Die interdisziplinäre deutsch-tschechische Tagung will die Charakteristika für das Entstehen von Kulturlandschaften in vergleichender Perspektive anhand zentraler „case studies“ herausarbeiten. Im Zentrum stehen gleichermaßen Formen und Wege des Kulturtransfers wie die unterschiedlichen Trägerschichten und deren Kommunikationsformen. Im ersten Themenschwerpunkt „Herrschaft und kultureller Austausch“ werden zentrale Bereiche höfischen Lebens (Musik, Kunst, Religiosität) im europäischen Vergleich fokussiert. Der Hof als kulturelles Zentrum und Drehscheibe des Wissens- und Kulturtransfers war wirkungsvolles und integrierendes Instrument der Herrschaft. In einem zweiten Zugriff („Schriftlichkeit und Repräsentation im Vergleich“) wird nach den Wirkungsweisen von Schriftlichkeit und den Spezifika verschiedener Quellengattungen gefragt: Zum einen nach der Bedeutung von schriftlicher und oraler Tradition für die Weitergabe von Wissen und für die Repräsentation von Herrschaft, zum anderen nach der Professionalisierung von Verwaltung im Spätmittelalter. In der Kommunikationspraxis spielten nicht nur Wort und Schrift eine elementare Rolle, sondern auch die Medien Bild und Architektur. Deshalb widmet sich der dritte Schwerpunkt „Architektur und Wandmalerei“ der Architektur als Zeichensystem von Stand und Rang. Repräsentative Bauten boten herausragenden Persönlichkeiten vielfältige Chancen, die eigene Stellung und soziale Identität als Selbstdeutung zum Ausdruck zu bringen. In differenzierterer Form diente auch die Wandmalerei der Visualisierung von Ideen und identitätsstiftenden Vorstellungen im öffentlichen Raum.
Diese zentralen Themenbereiche mit ihren interdisziplinär ausgerichteten Beiträgen bieten eine gute Ausgangsbasis für künftige vergleichende Forschungen tschechischer und deutscher Wissenschaftler und damit eine unverzichtbare Grundlage für einen vertieften wissenschaftlichen Austausch.

Programm

Montag, 10. September 2007

9.00–9.30 Uhr
Robert Šimunek (Prag) und Hubertus Seibert (München)
Begrüßung der Teilnehmer/innen und Einführung in das Tagungsthema

9.30 bis 13.00 Uhr
Sektion I "Herrschaft und kultureller Austausch"
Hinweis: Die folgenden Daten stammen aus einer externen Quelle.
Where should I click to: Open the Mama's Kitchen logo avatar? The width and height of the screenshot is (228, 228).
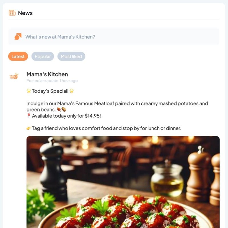pos(14,76)
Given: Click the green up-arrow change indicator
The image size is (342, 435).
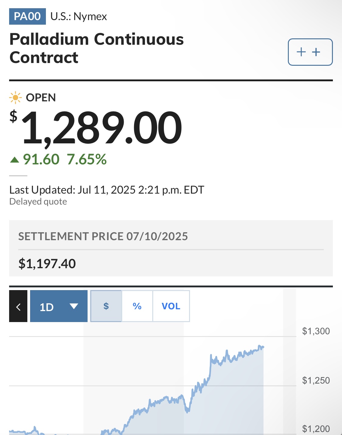Looking at the screenshot, I should [15, 160].
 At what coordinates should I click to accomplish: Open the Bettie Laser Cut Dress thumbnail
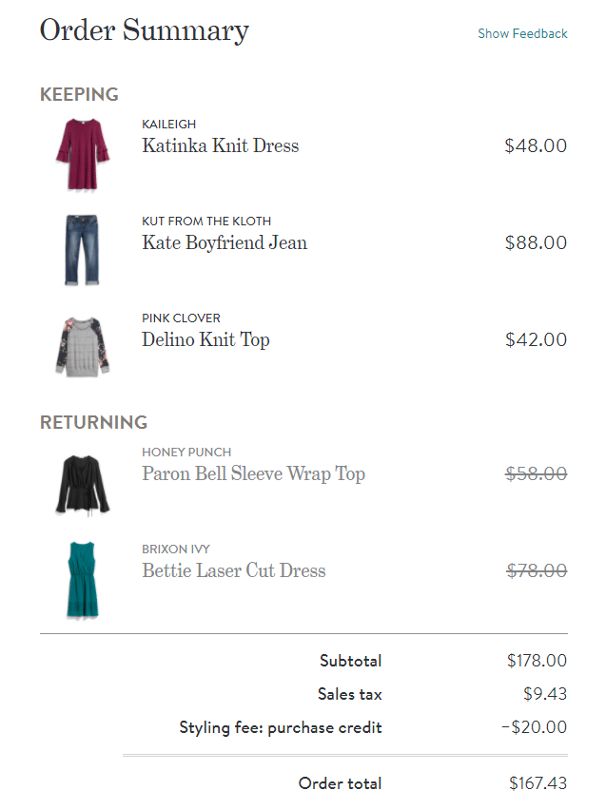[82, 581]
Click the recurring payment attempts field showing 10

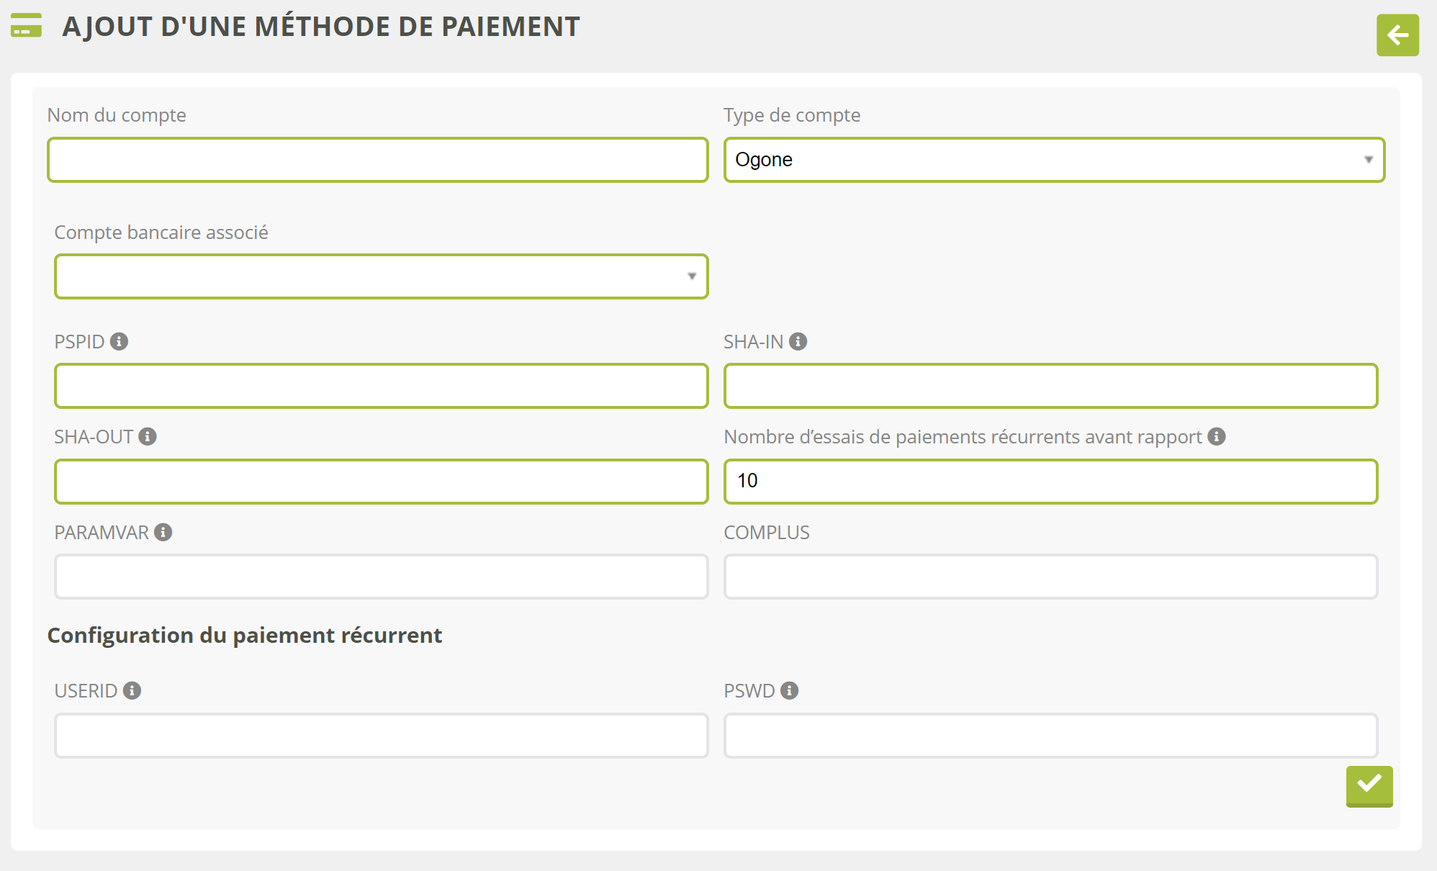(1050, 482)
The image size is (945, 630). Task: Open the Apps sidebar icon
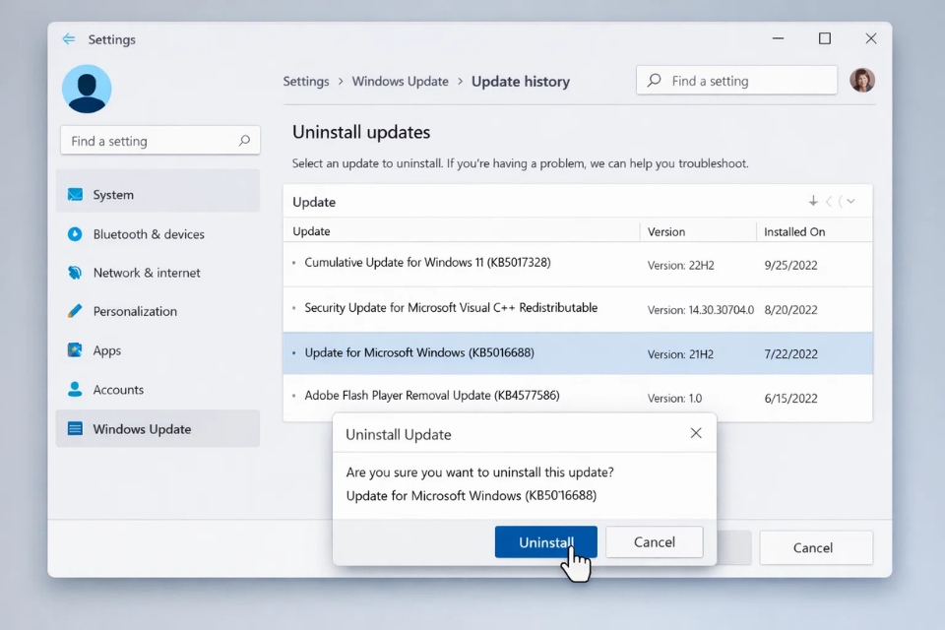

Moderation: Hubertus Seibert

Seth Hindin (Cambridge, MA/USA)
Ecclesiastical Architecture’s Ethnic Dimension: ‘German‘ and ‘Czech‘ Parish Churches in Later Medieval Bohemia and Moravia

Bernd Carqué (Göttingen)
Orte der Herrschaft und Räume des Heiligen. Bau- und bildkünstlerische Markierungen in Paris und in Prag

Richard Nemec (Berlin)
Kulturlandschaft als Staatsidee: Die Rolle der Architektur als identitätstragendes Medium in der Bildung der luxemburgischen
Herrschaftskonzeption

Lenka Mrácková (Prag)
Johannes Tourout und seine Kompositionen in böhmischen Musikhandschriften (c. 1470–1500). Zur musikalischen Kultur am Hof Kaiser Friedrichs III. und ihrer Rezeption in den böhmischen Ländern

13.00 bis 15.00
Mittagspause

15.00 bis 17.45 Uhr
Sektion II "Schriftlichkeit und Repräsentation im Vergleich"

Moderation: Eva Schlotheuber

Franz Bornschlegel (München) – Jirí Rohácek (Prag)
Innovation – Tradition – Korrelation. Die Inschriften
Böhmens und des deutschen Reiches

Roman Lavicka (Prag)
Jahreszahlen an mittelalterlichen Baudenkmälern als Quelle

Robert Šimunek (Prag)
Was in den Testamenten „fehlt“. Donationes pro anima und
adlige Wahrnehmung des Fegefeuers als Beispiel

19.00 Uhr
Abendvortrag im Historicum, Raum 001, Amalienstraße 52
Dr. Jiri Fajt (Leipzig)
Die Stadt als Bühne kaiserlicher Repräsentation. Die Kunst
Nürnbergs unter den Luxemburgern und ihre Rezeption im Reich

Dienstag, 11. September 2007

9.00 bis 12.30 Uhr
Moderation: Pavlína Rychterová (Konstanz/Prag)

Uwe Tresp (Leipzig)
Zwischen guten Freunden und bösen Neidern. Die Beziehungen der Grafen Schlick zu ihren Nachbarn in Böhmen und im Reich im
Zusammenhang mit ihren Standeserhöhungen (15. und Anfang 16. Jh.)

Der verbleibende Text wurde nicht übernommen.